Work required ->
Skipping any pictures, repeat exactly and only the lines from the one that holds "You are a GUI" to the last line of the material, both included.
■ ■ ■ ■
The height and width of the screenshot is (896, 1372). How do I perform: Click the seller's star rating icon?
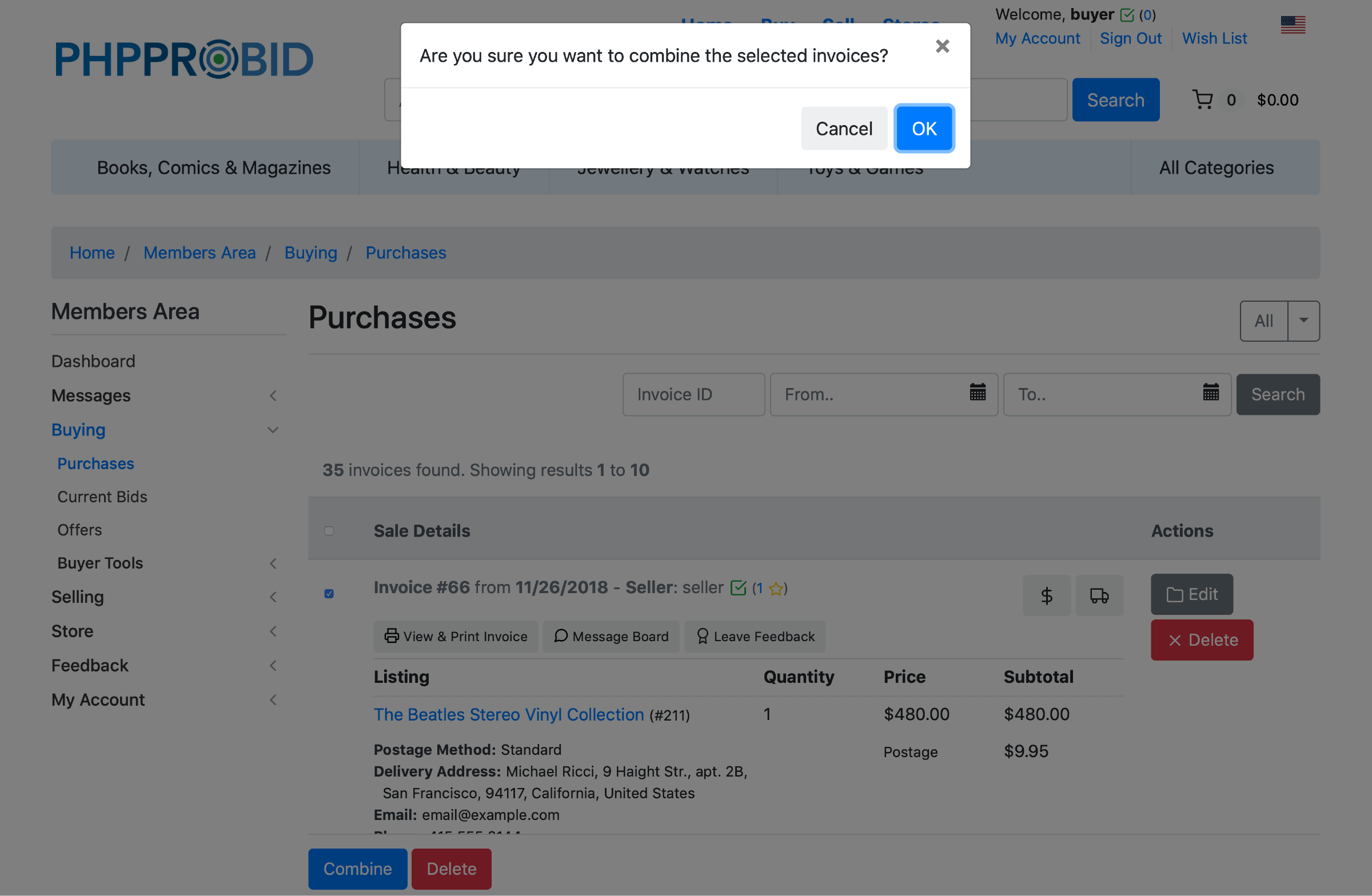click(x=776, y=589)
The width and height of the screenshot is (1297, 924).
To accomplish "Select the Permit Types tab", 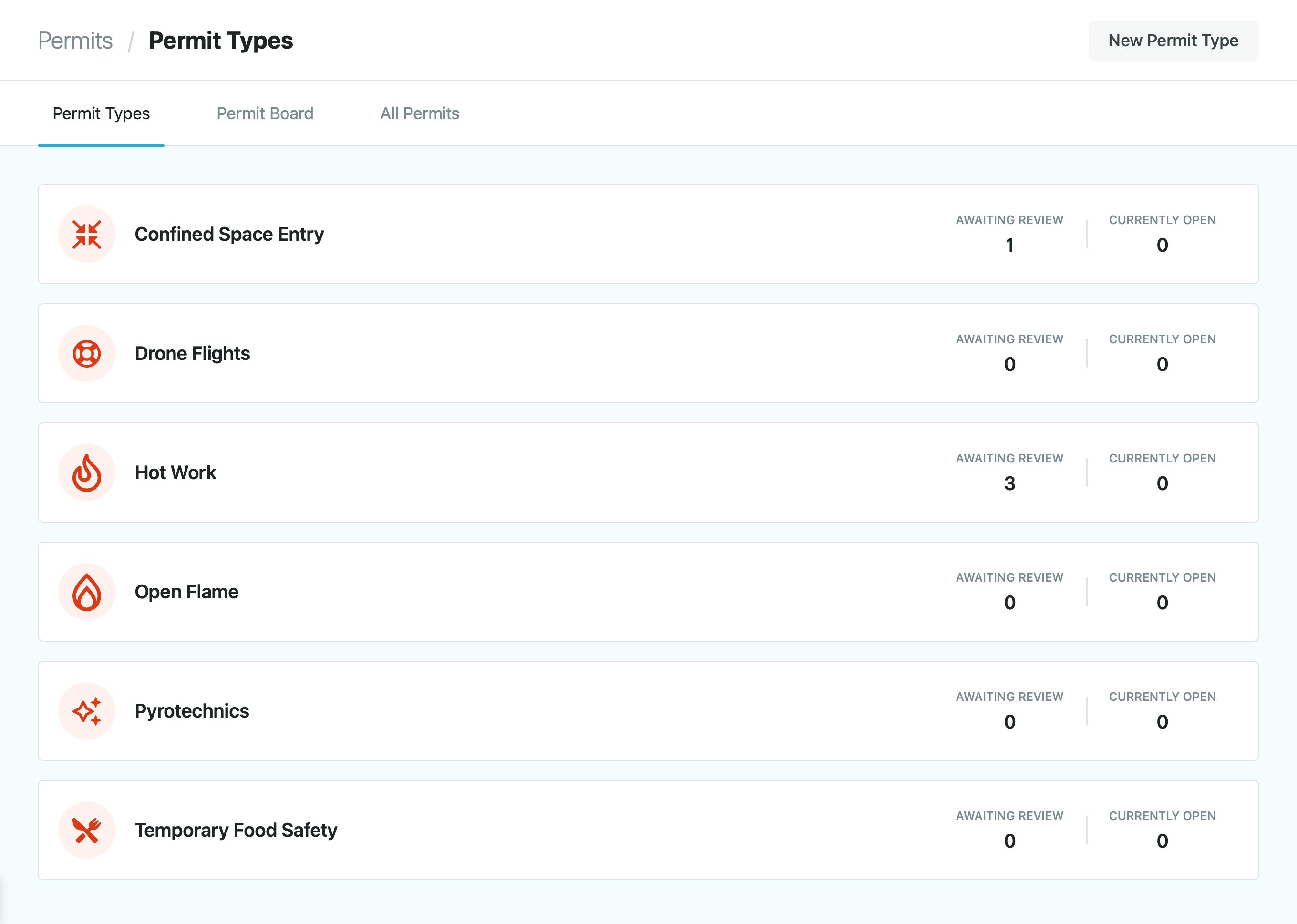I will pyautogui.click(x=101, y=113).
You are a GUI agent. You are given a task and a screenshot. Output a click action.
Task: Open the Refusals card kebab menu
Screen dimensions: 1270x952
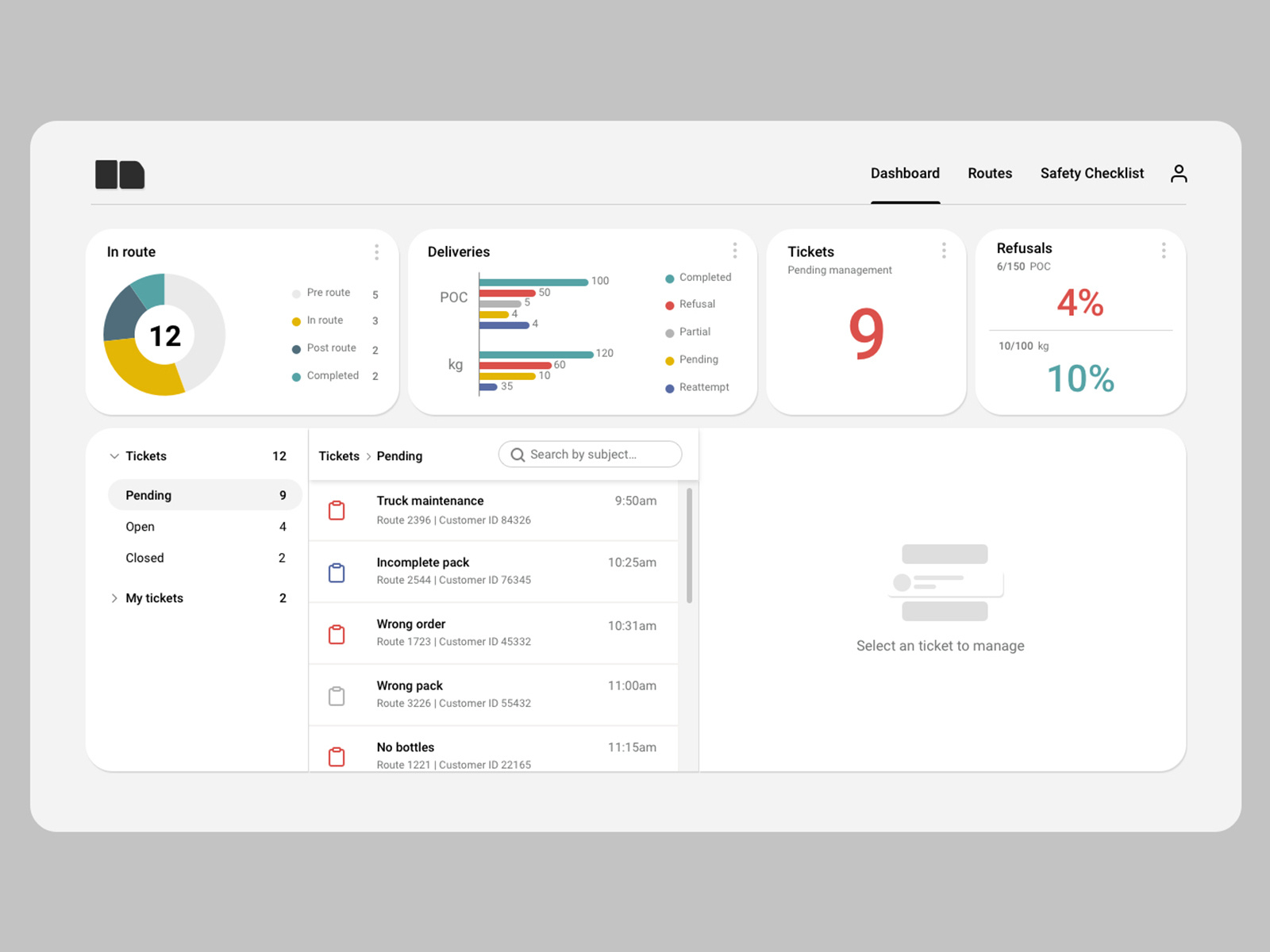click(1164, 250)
■ ■ ■ ■
Result below ->
You are a GUI agent. You are given a task and a screenshot. Output a click action.
Task: Open the Refusals card kebab menu
Screen dimensions: 1270x952
click(1164, 250)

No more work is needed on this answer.